Actually, The Gathering was, for me, about memory and history. The large family in that book also begged large questions: If your birth was an accident, then what did your death matter? For me, the family is just a natural space in which to think about the big issues.
I suppose The Green Road is more "about" family than my other books, though I thought I was just using the family space to think about compassion and selfishness, about feelings of abandonment and of connection, exile and return. One of the things I like to do is to take that very male tradition of "lonely," dissociated or bleak writing and I add in a mother. I do this because mothers are so absent in heterosexual male fiction--so impossible, somehow--and I am interested in working with this sense of "impossibility." Psychology talks about nothing but the mother, the novel talks of everything but her. It is not just that I myself have a mother (funny, that), but that I am a mother. I am an Irish Mammy. Hurrah!
At the center of your novel is the fascinating character of Rosaleen. Where did she come from?
Well, you know, I made her up. I took a selection of tiny vanities and seeded them in this character, to see how they would grow old. The Internet is full of people giving out about their selfish, appalling mothers--many of them sound a bit appalling themselves--so I took a few cues from there. But Rosaleen is very much herself. She is someone I can see very clearly, in my mind's eye, and she is not appalling in any real sense. She is hard to please, prone to disappointment, she drives her children mad, but I think, if you met her at, say, a wedding, you would find her very good company, completely charming, the kind of woman who makes everything about her glow.
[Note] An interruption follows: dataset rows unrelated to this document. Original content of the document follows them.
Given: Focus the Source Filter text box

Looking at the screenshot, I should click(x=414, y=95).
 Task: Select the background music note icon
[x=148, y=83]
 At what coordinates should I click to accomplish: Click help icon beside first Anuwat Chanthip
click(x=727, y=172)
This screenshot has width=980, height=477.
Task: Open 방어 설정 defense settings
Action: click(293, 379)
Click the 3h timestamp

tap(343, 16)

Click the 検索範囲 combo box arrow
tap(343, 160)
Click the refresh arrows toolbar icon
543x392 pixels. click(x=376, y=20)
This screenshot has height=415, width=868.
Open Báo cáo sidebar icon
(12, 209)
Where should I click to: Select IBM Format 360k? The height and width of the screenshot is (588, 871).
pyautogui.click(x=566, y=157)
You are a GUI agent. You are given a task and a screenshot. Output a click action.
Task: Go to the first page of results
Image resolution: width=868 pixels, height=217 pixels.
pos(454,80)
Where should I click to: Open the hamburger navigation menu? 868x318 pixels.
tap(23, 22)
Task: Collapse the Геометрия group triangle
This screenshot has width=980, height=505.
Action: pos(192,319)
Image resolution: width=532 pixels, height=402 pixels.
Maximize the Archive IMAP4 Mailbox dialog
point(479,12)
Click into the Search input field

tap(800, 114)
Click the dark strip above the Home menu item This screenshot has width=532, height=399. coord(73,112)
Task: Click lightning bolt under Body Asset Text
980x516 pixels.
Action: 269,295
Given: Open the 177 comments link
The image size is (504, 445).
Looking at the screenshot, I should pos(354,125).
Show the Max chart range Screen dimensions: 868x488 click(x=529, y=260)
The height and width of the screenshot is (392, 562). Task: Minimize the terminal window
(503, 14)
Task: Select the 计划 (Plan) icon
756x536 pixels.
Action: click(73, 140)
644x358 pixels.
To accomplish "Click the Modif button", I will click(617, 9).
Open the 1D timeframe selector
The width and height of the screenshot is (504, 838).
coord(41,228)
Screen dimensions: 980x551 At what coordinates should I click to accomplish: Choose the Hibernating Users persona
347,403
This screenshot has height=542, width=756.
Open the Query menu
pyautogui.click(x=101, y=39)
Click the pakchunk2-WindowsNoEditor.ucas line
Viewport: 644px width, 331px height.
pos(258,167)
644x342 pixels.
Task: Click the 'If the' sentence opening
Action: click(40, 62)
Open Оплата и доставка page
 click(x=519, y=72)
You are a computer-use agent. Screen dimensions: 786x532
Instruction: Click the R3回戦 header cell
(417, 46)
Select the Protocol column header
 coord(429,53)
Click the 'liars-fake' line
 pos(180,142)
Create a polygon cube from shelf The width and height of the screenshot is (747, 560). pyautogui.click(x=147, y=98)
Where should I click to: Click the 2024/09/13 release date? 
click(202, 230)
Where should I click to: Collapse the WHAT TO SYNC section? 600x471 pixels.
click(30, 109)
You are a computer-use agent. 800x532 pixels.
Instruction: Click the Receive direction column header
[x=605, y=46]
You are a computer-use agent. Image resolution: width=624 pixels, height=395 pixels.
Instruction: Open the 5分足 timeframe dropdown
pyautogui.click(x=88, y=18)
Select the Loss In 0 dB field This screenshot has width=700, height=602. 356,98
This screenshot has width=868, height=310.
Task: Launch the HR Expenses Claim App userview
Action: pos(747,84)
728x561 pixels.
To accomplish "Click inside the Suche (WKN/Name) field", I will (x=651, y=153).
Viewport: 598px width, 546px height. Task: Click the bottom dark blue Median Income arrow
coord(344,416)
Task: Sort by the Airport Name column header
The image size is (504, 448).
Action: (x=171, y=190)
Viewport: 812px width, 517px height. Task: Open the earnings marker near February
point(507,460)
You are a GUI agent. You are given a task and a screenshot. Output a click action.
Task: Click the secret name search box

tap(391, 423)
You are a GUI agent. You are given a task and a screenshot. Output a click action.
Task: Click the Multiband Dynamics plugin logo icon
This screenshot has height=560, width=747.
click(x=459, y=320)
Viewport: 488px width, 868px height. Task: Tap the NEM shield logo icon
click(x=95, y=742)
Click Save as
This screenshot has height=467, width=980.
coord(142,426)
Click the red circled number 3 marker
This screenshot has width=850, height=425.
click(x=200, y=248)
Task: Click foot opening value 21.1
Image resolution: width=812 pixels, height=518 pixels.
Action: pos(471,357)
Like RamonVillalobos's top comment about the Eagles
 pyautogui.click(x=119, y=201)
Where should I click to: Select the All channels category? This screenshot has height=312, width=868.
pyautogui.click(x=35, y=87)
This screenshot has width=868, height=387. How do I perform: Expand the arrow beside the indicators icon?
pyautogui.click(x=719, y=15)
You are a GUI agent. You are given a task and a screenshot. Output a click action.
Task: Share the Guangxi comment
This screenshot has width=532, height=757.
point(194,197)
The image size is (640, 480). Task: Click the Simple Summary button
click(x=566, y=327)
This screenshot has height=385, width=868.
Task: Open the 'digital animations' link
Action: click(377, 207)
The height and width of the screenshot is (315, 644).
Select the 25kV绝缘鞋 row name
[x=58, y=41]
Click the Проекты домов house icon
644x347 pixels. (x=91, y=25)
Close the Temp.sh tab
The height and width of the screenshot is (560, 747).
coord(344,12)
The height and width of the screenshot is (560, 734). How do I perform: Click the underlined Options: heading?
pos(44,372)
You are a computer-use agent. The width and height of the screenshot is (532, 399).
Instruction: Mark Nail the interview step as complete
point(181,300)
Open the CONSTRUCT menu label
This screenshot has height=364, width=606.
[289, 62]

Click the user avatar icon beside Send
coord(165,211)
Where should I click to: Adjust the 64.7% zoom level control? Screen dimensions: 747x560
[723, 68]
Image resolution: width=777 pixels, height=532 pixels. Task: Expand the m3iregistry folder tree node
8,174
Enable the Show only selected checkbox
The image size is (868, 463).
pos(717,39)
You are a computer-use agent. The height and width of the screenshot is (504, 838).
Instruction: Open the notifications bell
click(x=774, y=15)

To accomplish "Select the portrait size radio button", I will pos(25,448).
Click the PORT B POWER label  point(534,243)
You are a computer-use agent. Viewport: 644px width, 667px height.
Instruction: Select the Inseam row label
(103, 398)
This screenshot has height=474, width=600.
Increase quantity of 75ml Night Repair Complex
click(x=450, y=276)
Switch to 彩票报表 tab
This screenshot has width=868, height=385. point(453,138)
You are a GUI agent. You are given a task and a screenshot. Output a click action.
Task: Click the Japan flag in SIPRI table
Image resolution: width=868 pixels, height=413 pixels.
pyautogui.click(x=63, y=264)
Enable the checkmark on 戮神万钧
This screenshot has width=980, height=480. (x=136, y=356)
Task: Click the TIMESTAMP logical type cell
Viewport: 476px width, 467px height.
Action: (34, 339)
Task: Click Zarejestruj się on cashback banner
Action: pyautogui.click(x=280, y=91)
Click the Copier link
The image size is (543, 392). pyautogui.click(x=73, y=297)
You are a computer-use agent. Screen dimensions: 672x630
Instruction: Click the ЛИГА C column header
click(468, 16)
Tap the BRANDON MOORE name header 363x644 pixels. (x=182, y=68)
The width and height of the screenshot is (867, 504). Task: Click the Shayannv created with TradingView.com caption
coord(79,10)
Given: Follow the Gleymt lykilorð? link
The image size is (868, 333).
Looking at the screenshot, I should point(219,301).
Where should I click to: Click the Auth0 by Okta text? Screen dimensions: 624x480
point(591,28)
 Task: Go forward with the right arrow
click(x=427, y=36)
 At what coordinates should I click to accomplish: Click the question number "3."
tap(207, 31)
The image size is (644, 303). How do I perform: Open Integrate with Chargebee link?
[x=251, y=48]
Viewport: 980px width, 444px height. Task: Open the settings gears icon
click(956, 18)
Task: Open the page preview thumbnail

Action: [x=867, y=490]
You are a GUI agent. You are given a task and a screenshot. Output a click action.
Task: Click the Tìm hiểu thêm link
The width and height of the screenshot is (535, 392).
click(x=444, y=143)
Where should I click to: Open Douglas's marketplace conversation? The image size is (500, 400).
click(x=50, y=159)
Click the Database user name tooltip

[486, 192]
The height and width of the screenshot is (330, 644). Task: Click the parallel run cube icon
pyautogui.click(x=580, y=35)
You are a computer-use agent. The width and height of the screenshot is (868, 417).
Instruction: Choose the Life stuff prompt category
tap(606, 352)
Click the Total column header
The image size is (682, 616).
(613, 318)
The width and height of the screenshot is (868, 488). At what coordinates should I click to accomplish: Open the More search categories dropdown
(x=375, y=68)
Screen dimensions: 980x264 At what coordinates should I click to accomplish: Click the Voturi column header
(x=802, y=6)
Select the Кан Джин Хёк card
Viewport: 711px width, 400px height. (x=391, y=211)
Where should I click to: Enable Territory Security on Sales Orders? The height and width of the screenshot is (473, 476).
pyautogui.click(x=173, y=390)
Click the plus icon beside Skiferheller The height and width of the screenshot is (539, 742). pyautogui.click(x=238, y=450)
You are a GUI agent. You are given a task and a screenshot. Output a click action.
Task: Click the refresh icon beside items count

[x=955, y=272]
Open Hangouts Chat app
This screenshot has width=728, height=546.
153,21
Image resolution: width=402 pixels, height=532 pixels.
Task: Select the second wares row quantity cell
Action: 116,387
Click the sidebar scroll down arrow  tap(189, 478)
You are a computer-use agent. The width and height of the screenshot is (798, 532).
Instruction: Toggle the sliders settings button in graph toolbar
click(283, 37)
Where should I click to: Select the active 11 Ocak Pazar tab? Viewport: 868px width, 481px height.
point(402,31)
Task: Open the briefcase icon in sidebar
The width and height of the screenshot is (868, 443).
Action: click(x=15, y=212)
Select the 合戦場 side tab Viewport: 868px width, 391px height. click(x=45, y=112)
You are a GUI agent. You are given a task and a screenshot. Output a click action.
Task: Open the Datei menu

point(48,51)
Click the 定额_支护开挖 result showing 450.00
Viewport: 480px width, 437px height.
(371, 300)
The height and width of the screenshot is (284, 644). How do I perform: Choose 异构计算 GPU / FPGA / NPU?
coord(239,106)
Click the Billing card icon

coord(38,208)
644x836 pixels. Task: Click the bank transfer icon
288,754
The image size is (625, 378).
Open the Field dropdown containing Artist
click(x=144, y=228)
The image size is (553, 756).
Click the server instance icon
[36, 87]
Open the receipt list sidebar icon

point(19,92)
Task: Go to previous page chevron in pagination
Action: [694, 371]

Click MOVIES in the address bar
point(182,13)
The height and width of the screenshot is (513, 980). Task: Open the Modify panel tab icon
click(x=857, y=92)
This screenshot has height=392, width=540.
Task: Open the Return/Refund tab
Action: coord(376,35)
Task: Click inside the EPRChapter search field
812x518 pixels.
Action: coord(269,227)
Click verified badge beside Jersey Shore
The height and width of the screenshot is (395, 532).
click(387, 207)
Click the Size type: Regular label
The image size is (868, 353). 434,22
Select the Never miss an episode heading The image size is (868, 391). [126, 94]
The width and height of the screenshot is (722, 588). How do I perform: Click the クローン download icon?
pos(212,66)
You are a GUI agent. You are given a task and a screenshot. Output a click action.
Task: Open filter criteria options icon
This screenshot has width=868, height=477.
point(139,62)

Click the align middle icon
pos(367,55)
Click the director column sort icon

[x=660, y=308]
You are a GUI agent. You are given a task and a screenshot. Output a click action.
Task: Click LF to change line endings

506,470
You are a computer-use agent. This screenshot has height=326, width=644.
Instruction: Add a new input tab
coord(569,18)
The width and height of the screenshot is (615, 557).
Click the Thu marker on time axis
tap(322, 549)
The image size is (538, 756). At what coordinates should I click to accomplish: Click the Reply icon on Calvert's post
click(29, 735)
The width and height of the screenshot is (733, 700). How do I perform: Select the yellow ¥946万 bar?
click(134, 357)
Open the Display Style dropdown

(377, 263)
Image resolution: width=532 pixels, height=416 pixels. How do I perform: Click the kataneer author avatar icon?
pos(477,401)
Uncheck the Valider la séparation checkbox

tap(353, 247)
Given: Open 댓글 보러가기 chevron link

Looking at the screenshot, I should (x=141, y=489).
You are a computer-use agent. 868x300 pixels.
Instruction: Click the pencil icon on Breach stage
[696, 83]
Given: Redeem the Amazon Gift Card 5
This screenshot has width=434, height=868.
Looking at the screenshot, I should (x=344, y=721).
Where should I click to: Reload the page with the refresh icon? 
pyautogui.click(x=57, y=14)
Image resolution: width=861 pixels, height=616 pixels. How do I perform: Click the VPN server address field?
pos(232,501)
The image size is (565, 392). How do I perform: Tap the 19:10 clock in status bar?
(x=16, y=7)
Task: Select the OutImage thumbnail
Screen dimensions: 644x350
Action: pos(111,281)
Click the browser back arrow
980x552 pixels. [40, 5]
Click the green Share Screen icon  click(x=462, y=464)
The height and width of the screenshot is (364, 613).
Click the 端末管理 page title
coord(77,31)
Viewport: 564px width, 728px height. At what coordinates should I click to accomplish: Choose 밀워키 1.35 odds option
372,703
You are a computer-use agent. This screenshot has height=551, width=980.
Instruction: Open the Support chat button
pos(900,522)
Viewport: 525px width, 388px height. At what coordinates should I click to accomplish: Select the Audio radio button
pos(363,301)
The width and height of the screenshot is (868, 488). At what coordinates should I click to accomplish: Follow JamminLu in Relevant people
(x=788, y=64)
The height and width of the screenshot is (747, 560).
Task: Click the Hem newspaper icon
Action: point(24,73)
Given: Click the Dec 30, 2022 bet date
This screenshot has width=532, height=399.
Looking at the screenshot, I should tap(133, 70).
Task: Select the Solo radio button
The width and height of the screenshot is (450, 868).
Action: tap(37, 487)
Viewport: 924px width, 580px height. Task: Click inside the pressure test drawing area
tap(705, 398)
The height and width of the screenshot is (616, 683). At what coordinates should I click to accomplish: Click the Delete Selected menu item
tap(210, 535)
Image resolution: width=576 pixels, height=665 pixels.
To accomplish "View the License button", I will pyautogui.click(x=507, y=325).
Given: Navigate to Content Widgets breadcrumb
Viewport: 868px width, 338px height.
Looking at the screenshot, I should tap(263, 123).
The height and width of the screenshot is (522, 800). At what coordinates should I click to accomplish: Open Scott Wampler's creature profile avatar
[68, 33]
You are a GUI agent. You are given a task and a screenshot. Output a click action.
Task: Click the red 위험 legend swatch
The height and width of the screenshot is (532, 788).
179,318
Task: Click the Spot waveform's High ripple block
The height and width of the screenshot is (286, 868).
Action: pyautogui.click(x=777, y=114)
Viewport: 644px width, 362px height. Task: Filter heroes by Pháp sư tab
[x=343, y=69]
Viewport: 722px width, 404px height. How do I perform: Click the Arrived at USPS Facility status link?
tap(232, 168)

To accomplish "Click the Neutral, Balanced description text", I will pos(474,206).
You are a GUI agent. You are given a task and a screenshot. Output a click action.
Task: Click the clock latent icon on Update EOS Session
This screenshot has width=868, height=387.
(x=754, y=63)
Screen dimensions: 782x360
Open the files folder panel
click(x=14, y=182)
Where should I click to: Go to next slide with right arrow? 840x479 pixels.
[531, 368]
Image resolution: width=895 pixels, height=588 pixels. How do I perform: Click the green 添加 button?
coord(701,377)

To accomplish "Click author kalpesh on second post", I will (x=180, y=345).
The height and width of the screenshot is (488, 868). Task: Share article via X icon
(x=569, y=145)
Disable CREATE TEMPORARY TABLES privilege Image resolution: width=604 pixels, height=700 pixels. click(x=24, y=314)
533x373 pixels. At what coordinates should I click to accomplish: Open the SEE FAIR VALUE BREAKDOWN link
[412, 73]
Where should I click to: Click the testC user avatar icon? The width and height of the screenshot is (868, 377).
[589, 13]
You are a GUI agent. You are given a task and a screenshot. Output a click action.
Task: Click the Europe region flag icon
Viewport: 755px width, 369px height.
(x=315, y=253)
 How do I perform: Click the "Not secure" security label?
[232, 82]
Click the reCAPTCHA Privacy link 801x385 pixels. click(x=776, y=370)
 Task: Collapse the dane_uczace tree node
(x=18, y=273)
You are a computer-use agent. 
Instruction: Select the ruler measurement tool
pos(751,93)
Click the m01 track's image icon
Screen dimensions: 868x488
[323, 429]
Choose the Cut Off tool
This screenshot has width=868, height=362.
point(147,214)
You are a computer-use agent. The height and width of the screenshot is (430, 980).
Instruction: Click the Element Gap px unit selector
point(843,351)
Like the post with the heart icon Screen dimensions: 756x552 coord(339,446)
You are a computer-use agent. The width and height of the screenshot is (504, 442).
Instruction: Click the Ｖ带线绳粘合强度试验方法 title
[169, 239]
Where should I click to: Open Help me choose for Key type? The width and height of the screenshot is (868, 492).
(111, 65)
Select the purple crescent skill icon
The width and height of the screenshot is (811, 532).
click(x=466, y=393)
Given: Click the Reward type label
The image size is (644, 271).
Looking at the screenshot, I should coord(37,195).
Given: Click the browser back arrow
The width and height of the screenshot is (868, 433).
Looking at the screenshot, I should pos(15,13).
Rosaleen's restless children live all over the globe but return to Ireland when their family home is about to be sold. How important is home and can you ever escape it?
You can free yourself of many kinds of difficulty, over time, but home is where those difficulties began and where we think they can be solved, so the pull toward it is very strong. It is, besides, nice. It is good to feel "at home."
You once said "the periphery has always been a more interesting place for me." Can you explain?
When I started out at the age of 20 or so, I thought that female fiction was going to be the most exciting thing ever. Things were opening up; there was so much to say that had not been said before. In fact, there was no huge welcome for the female voice in Ireland; the male tradition continued to dominate for the next 30 years of my writing life--and 30 years is a long time. I came to revel in my role as an outsider and also to dislike it. These are the tensions that, if they don't kill your work, make it more interesting. I decided it was more interesting to be on the edge of things. And it is. But this was a decision I was obliged, somehow, to make.
Things have shifted with the generation of Irish writers that has emerged since the economic crash, in the last five years or so. I think there is real change in the air now. And I was recently made the first Laureate for Irish Fiction, so I can hardly claim to be excluded--outside, with my nose pressed up against the glass. The Green Road is less "edgy" in some ways than my other work: there is more of a sense of scope, of shifting from one to another character's point of view. Perhaps it was time to move in from the periphery and pitch my tent on the middle ground for once. Just for a while.